Himmel und Erde Pfarrer Brödenfeld aus Wesel : Der andere Advent als eine Chance

Morgen ist der erste Advent. Tannengrün ziert die Räume und der Duft von selbstgebackenen Plätzchen findet seinen Weg von der Küche bis in den letzten Winkel des Hauses. Ich freue mich auf den Gottesdienst in der Kirche. Die vertrauten Geschichten aus der Bibel, die die Geburt des Heilands ankündigen

. Dazu die bekannten Lieder, ohne die Advent nicht vorstellbar ist: „Macht hoch die Tür, die Tor macht weit“ oder „Tochter Zion, freue dich“.
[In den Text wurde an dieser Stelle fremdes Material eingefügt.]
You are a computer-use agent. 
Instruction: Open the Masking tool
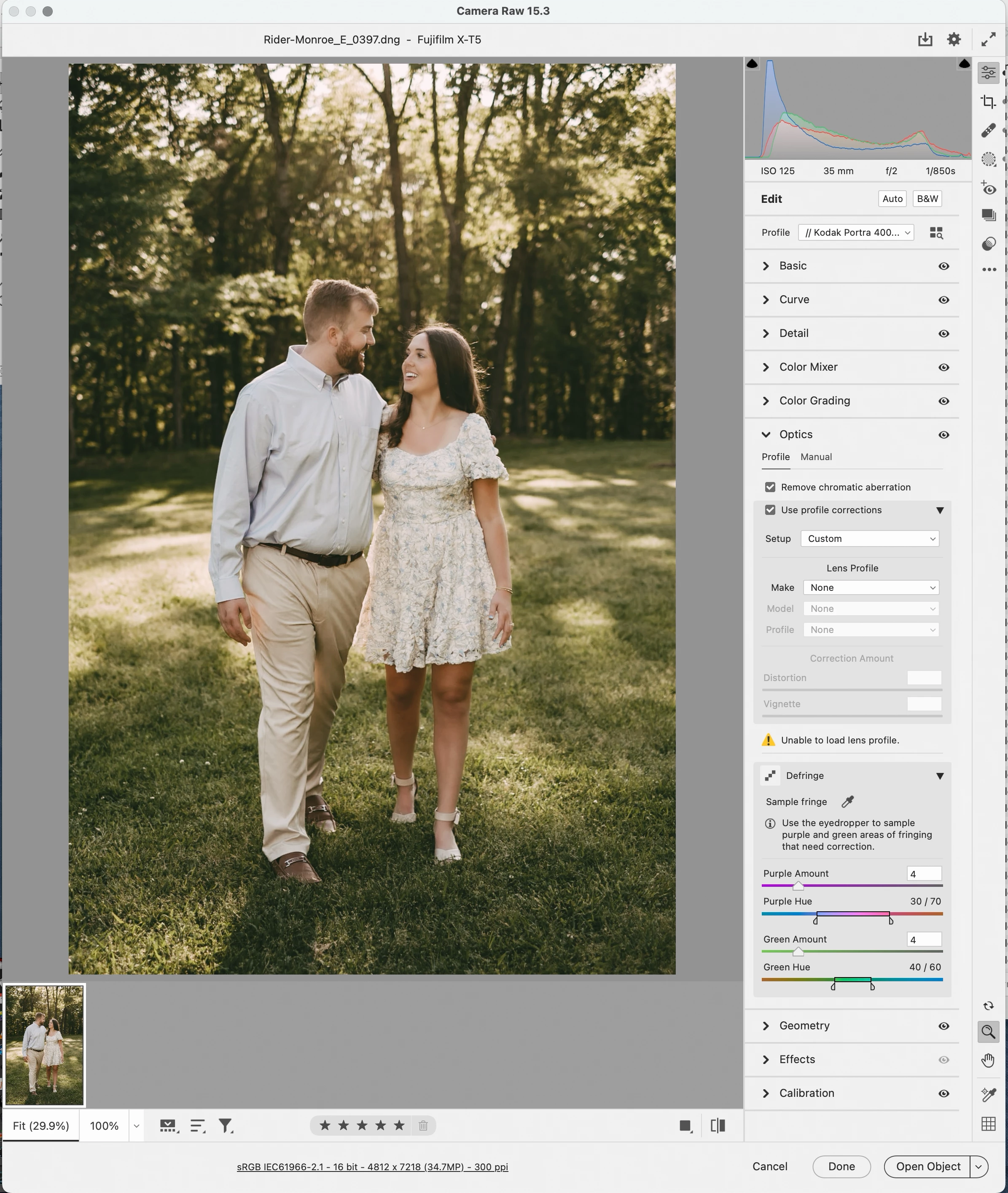988,159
Und doch wird vieles anders sein in diesem Advent. Gesungen werden darf nach wie vor nicht in unseren Kirchen. Zu groß ist die Gefahr, dass sich Gottesdienstbesucher durch Aerosole anstecken könnten. Der Verzicht auf das Singen in Gemeinschaft schmerzt. Gerade in dieser Zeit. Aber wir haben wunderbare Kirchenmusikerinnen und Kirchenmusiker, die auf Orgeln und anderen Instrumenten die Botschaft des Advents in Töne fassen: „Wir sagen euch an den lieben Advent. Sehet, die erste Kerze brennt! Wir sagen euch an eine heilige Zeit. Machet dem Herrn den Weg bereit! Freut euch, ihr Christen! Freuet euch sehr! Schon ist nahe der Herr.“

Dieser Advent wird anders, aber gerade deshalb kann er auch eine Chance sein, die Botschaft des Advents neu zu hören. Die Adventszeit ist eine Zeit der Vorbereitung auf die Ankunft Jesu in dieser Welt, eine Zeit der Vorfreude und der gespannten Erwartung: „Macht hoch, die Tür, die Tor macht weit, es kommt der Herr der Herrlichkeit!“ Manches geht nicht in diesem Advent, was wir von früher gewohnt sind. Aber sehr vieles geht sehr gut und kann Menschen zeigen, dass wir auch in diesen Zeiten von der Hoffnung und der Erwartung auf die Geburt des Retters leben. Briefe und Anrufe, kleine Zeichen der Aufmerksamkeit und Wertschätzung verbinden uns in diesem Advent, wo Besuche nicht möglich sind. Und gemeinsam vertrauen wir darauf, dass wir von der Dunkelheit ins Licht, von der Ratlosigkeit in die Vergewisserung und von der Furcht in die Verheißung gehen.